Hello everyone,
Currently, any change to a partition table of a busy drive is
practically delayed to the next reboot. Even things trivial as
changing the type of an unmounted partition do not work, if
another partition on that drive is mounted (or swapped to, etc.).
Is this really unavoidable? Of course, generally, this is
dangerous: E.g., deleting a logical partition (in a PC-BIOS
scheme) can change the numbers of other partitions. But the test
currently seems very conservative. I haven't yet looked too much
at the code, but I think a slightly less conservative test (that
will still not update in many situations, but will allow trivial
things like adding a primary partition), will not be too hard.
Is such a thing needed by others, or is it just me? Suppose I
write an initial patch, are there interested beta testers?
On a side note, about a year and a half ago, there was a thread
on lkml with the subject 'Partition IDs in the New World TM', in
which a 'parttab' file was mentioned. I grepped and STFWed a lot,
and could not find any relevant mention anywhere, besides this
thread. Is this parttab implemented? Documented? Perhaps under
a different name? Is this case it is quite hard to find
(google search for 'linux parttab' has 37 results, but for
e.g. 'linux partition table initrd' 11400 results).
Please CC me as I am not subscribed to lkml.
Thanks,
Didi
On Aug 27, 2002 00:52 +0300, Yedidyah Bar-David wrote:
> Currently, any change to a partition table of a busy drive is
> practically delayed to the next reboot. Even things trivial as
> changing the type of an unmounted partition do not work, if
> another partition on that drive is mounted (or swapped to, etc.).
>
> On a side note, about a year and a half ago, there was a thread
> on lkml with the subject 'Partition IDs in the New World TM', in
> which a 'parttab' file was mentioned. I grepped and STFWed a lot,
> and could not find any relevant mention anywhere, besides this
> thread. Is this parttab implemented? Documented? Perhaps under
> a different name? Is this case it is quite hard to find
> (google search for 'linux parttab' has 37 results, but for
> e.g. 'linux partition table initrd' 11400 results).
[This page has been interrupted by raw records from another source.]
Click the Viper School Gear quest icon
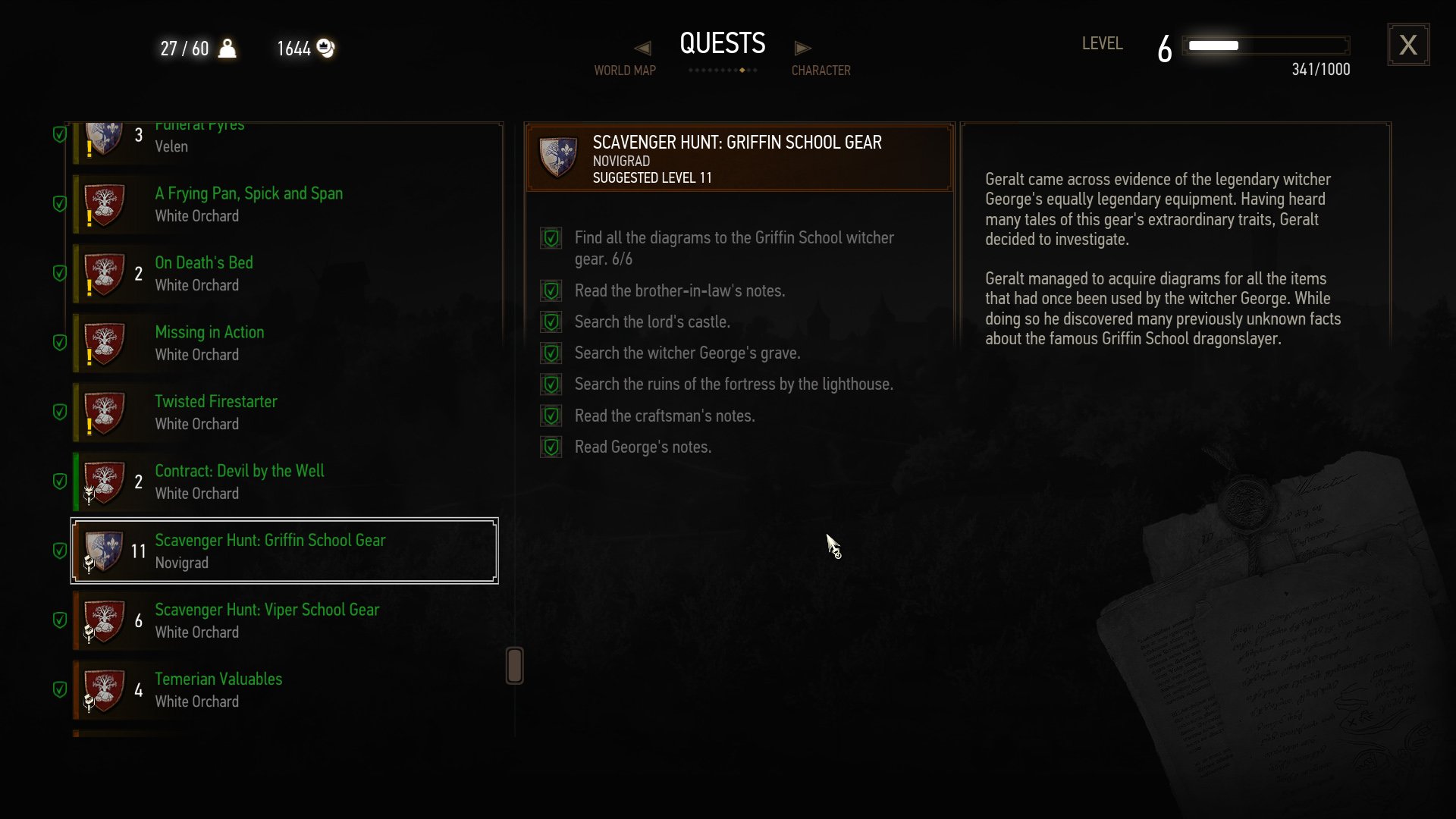This screenshot has width=1456, height=819. click(x=104, y=620)
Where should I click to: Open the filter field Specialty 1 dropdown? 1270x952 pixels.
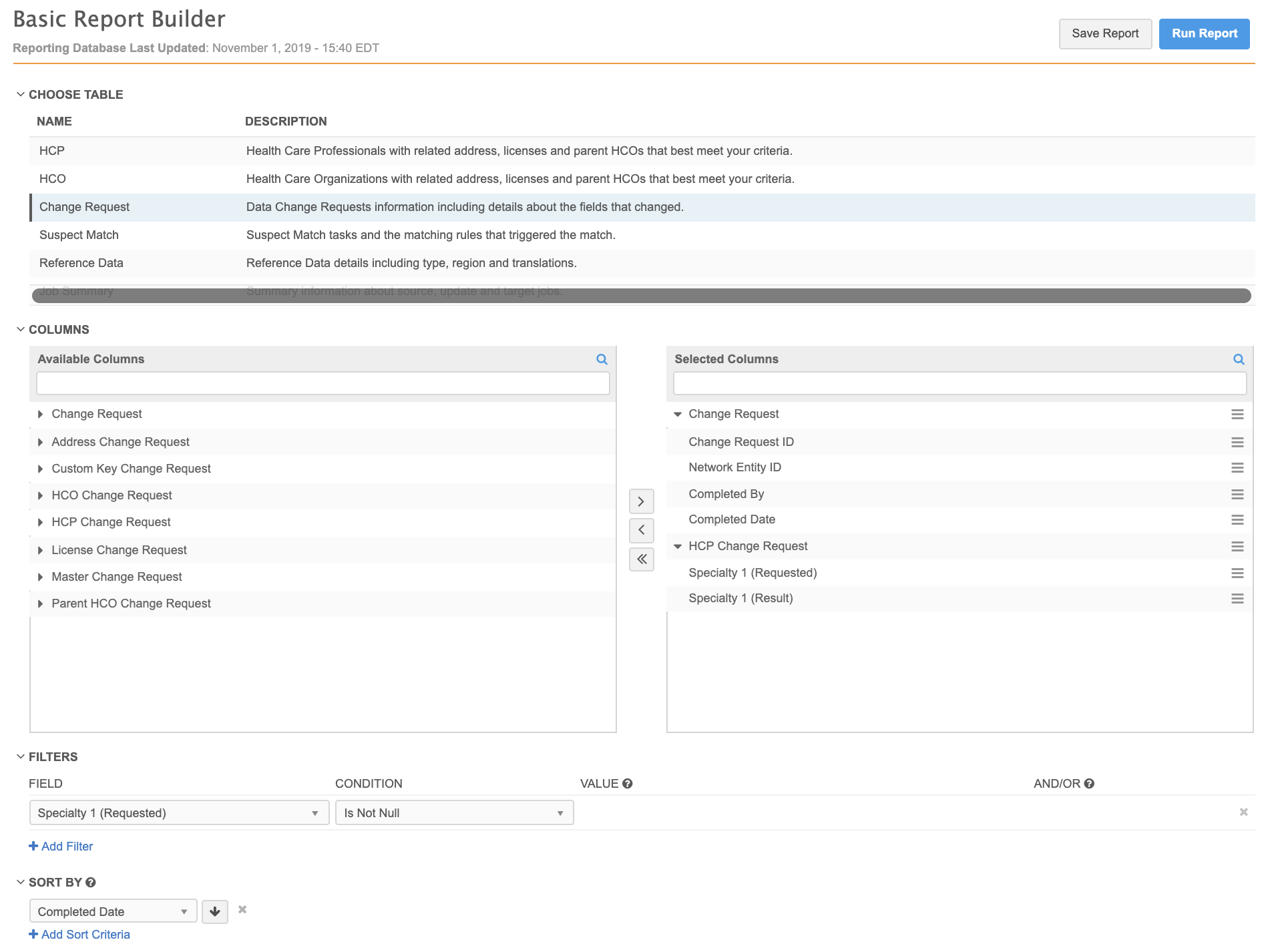pyautogui.click(x=179, y=812)
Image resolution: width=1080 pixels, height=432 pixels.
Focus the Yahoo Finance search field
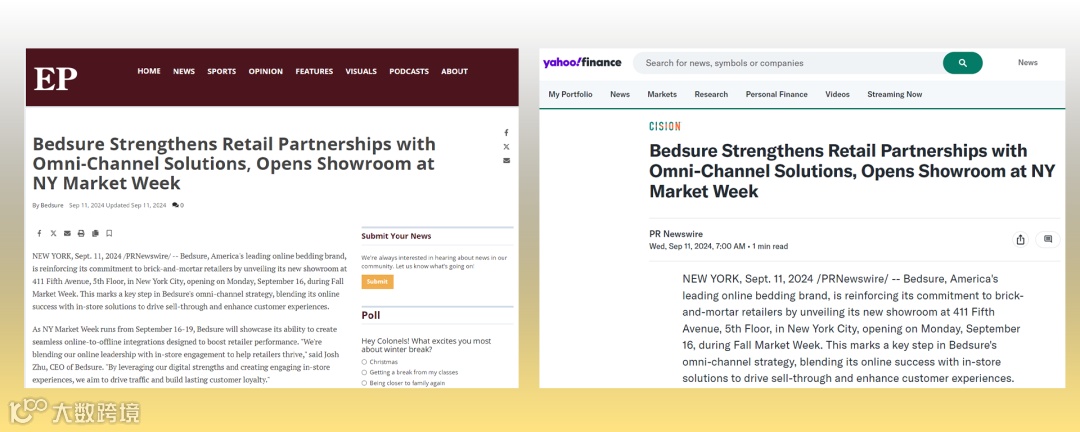(x=789, y=63)
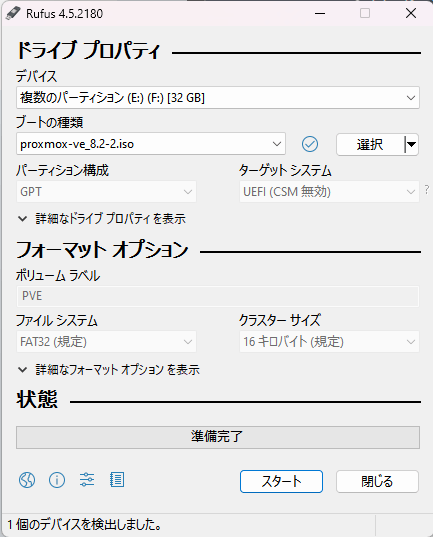Expand 詳細なフォーマット オプションを表示

coord(109,370)
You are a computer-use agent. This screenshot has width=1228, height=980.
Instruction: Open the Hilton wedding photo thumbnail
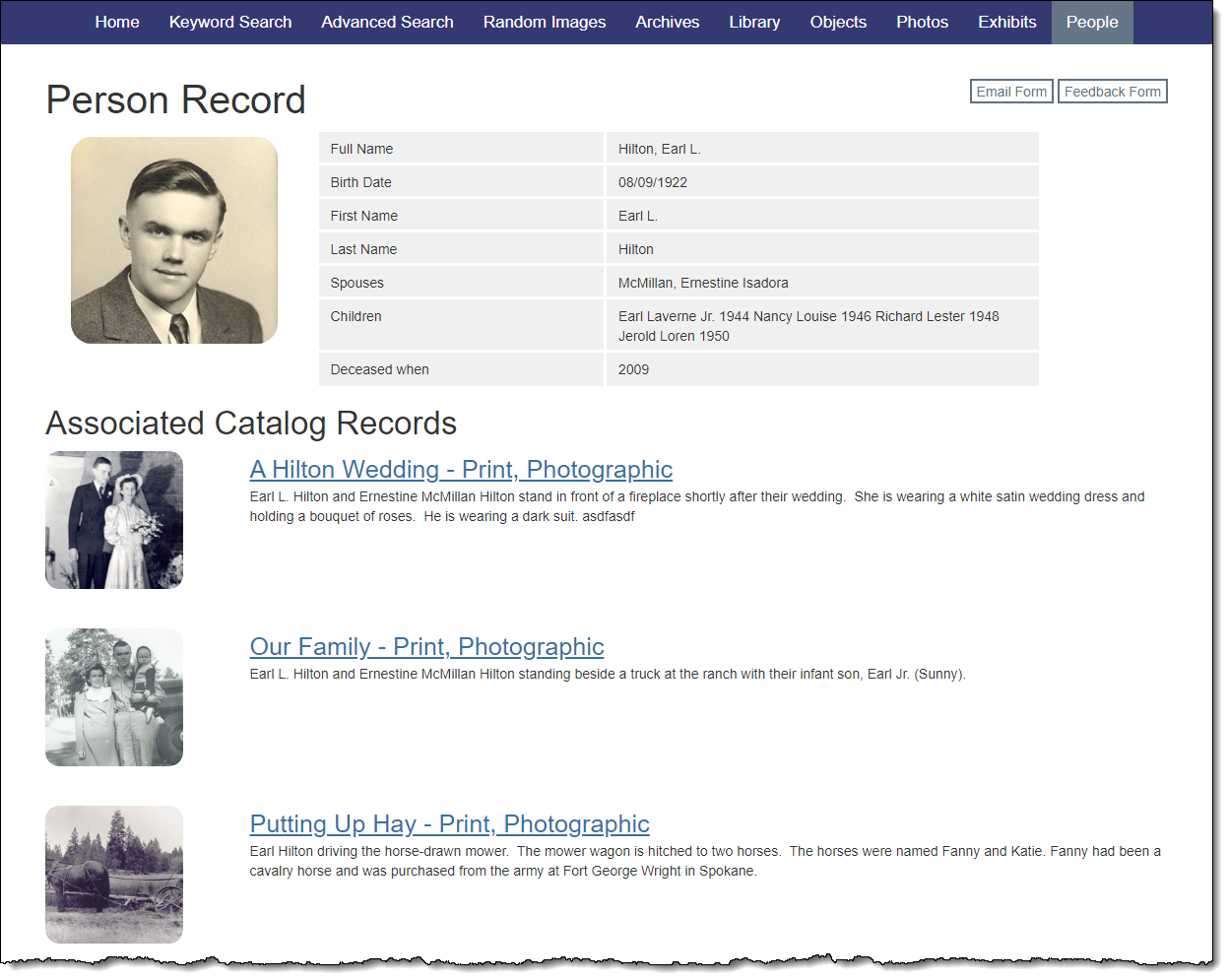(x=114, y=520)
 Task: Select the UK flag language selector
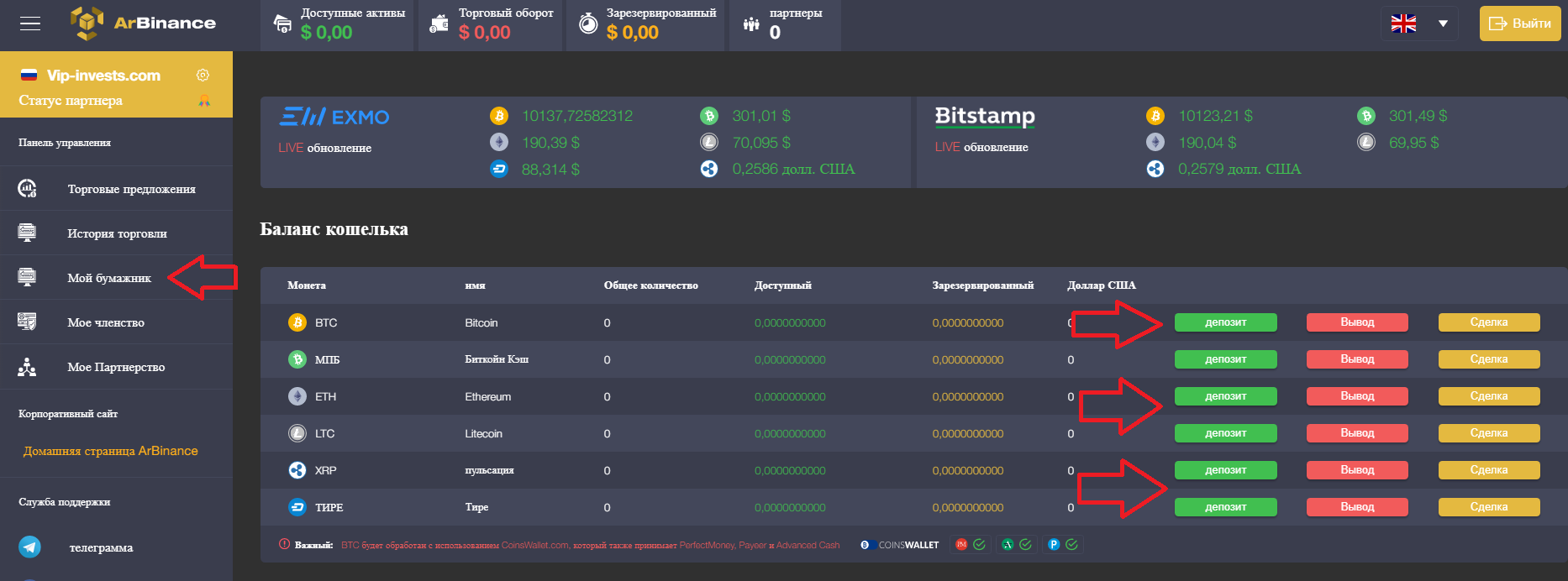tap(1403, 24)
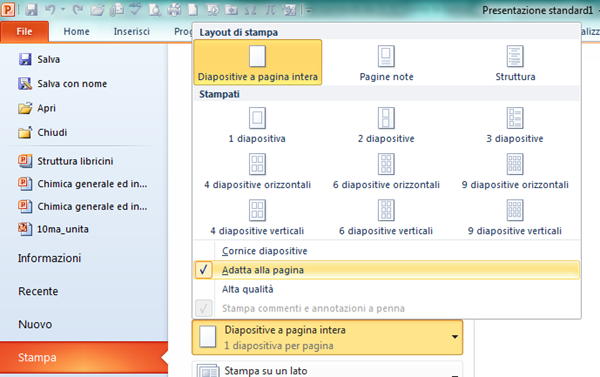Click the undo arrow in quick access toolbar
Image resolution: width=600 pixels, height=377 pixels.
50,10
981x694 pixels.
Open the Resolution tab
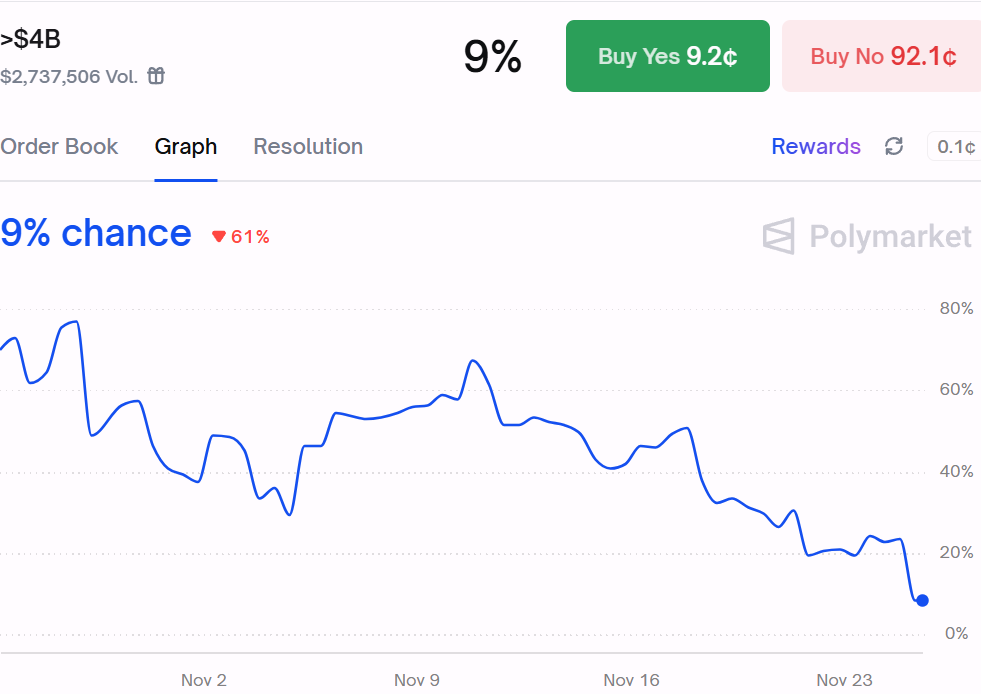tap(307, 146)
Please see partx (util-linux) and/or GNU parted for tools which can
change partitions on mounted disks. I believe the kernel has supported
this since 2.4.0, but not many tools do.
Cheers, Andreas
--
Andreas Dilger
http://www-mddsp.enel.ucalgary.ca/People/adilger/
http://sourceforge.net/projects/ext2resize/
On Mon, Aug 26, 2002 at 04:02:38PM -0600, Andreas Dilger wrote:
> On Aug 27, 2002 00:52 +0300, Yedidyah Bar-David wrote:
> > Currently, any change to a partition table of a busy drive is
> > practically delayed to the next reboot. Even things trivial as
> > changing the type of an unmounted partition do not work, if
> > another partition on that drive is mounted (or swapped to, etc.).
> >
> > On a side note, about a year and a half ago, there was a thread
> > on lkml with the subject 'Partition IDs in the New World TM', in
> > which a 'parttab' file was mentioned. I grepped and STFWed a lot,
> > and could not find any relevant mention anywhere, besides this
> > thread. Is this parttab implemented? Documented? Perhaps under
> > a different name? Is this case it is quite hard to find
> > (google search for 'linux parttab' has 37 results, but for
> > e.g. 'linux partition table initrd' 11400 results).
>
> Please see partx (util-linux) and/or GNU parted for tools which can
> change partitions on mounted disks. I believe the kernel has supported
> this since 2.4.0, but not many tools do.
Thanks a lot! I am right off to adding a small note on my home
page for google searches to find. Tools help, but information
even more.
I tried partx and it works just fine. parted will probably be even
better, but is a bit more complicated (or so it seems).
>
> Cheers, Andreas
> --
> Andreas Dilger
> http://www-mddsp.enel.ucalgary.ca/People/adilger/
> http://sourceforge.net/projects/ext2resize/
Again, Thanks!
Didi
On Tue, Aug 27, 2002 at 12:52:54AM +0300, Yedidyah Bar-David wrote:
> Currently, any change to a partition table of a busy drive is
> practically delayed to the next reboot. Even things trivial as
> changing the type of an unmounted partition do not work, if
> another partition on that drive is mounted (or swapped to, etc.).
The type of a partition has no significance to the kernel.
So how can you say that changing the type doesnt work?
There are ioctls to tell a running kernel where you would like
to see partitions, entirely independent of the current disk contents.